Short exercise.
Please return each line of the material below that includes the string "width", copying those lines in full.

-- begin Items --

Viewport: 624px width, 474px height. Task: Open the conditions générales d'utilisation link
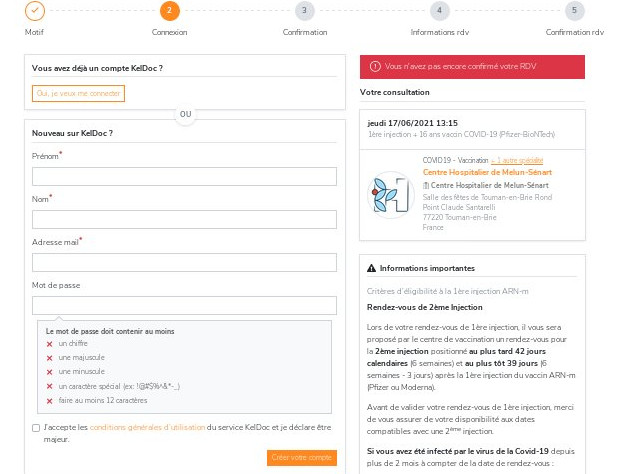tap(147, 427)
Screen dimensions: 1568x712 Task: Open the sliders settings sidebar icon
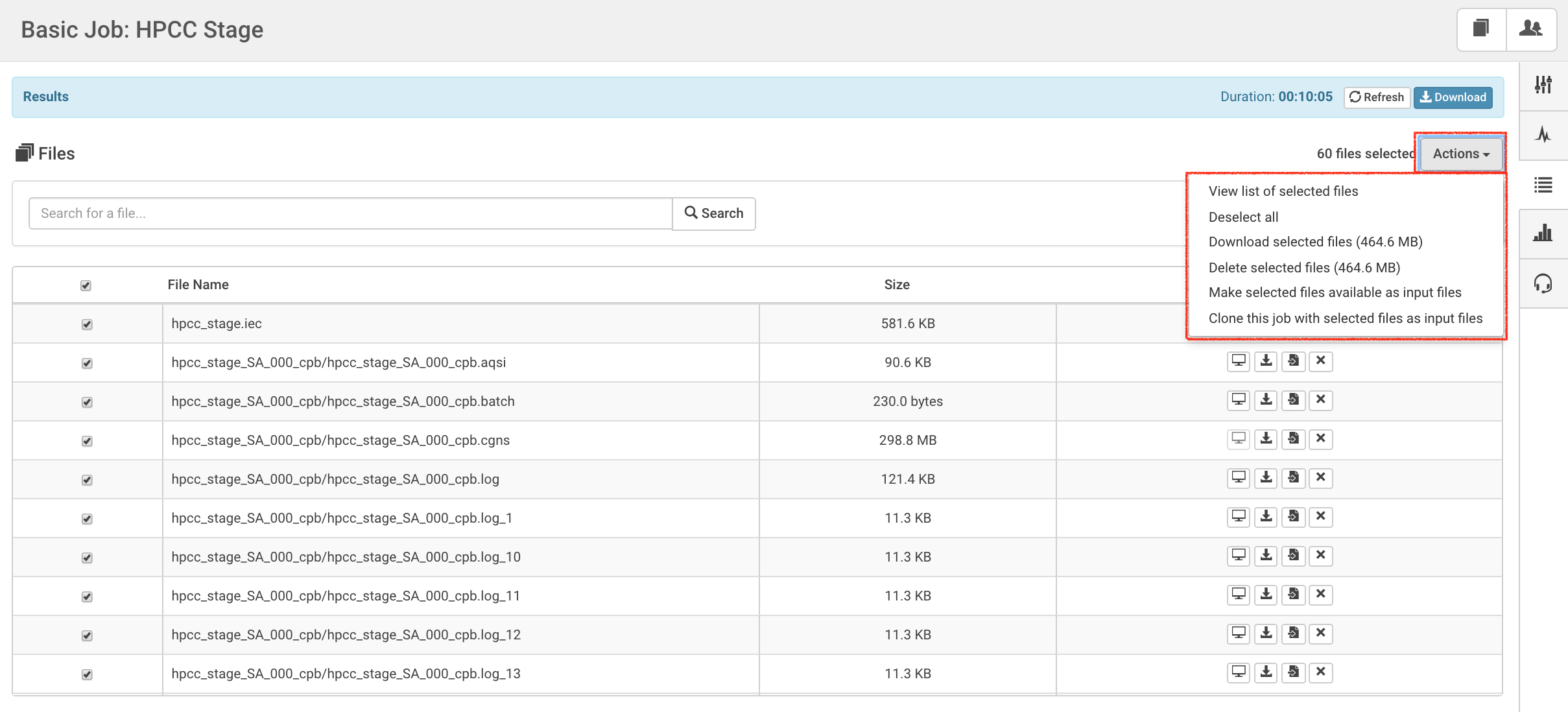pyautogui.click(x=1543, y=85)
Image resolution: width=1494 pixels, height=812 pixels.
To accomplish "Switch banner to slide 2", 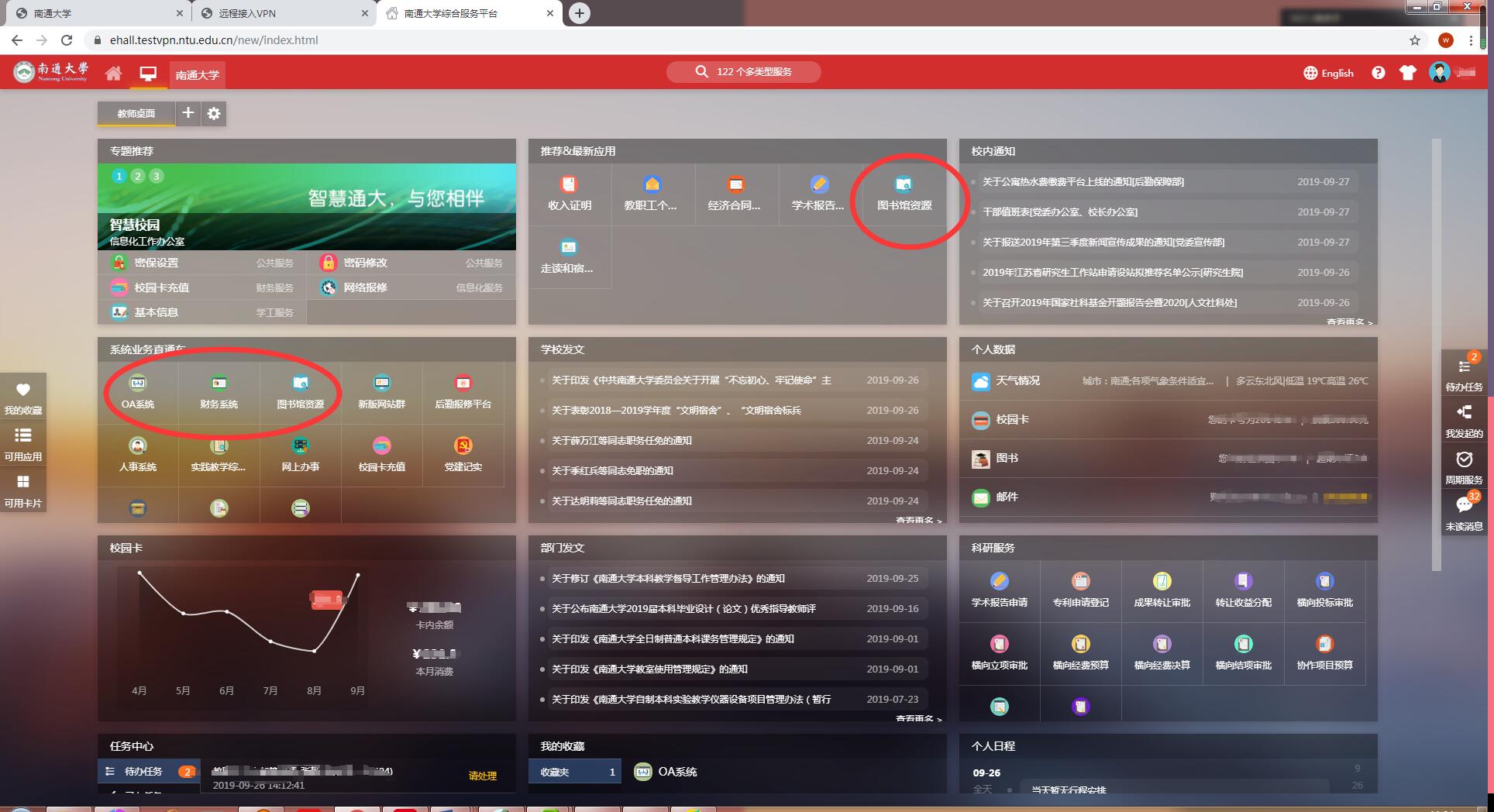I will (138, 176).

-- end Items --

Final answer.
Viewport: 624px width, 474px height. Task: Open the conditions générales d'utilisation link
Image resolution: width=1494 pixels, height=812 pixels.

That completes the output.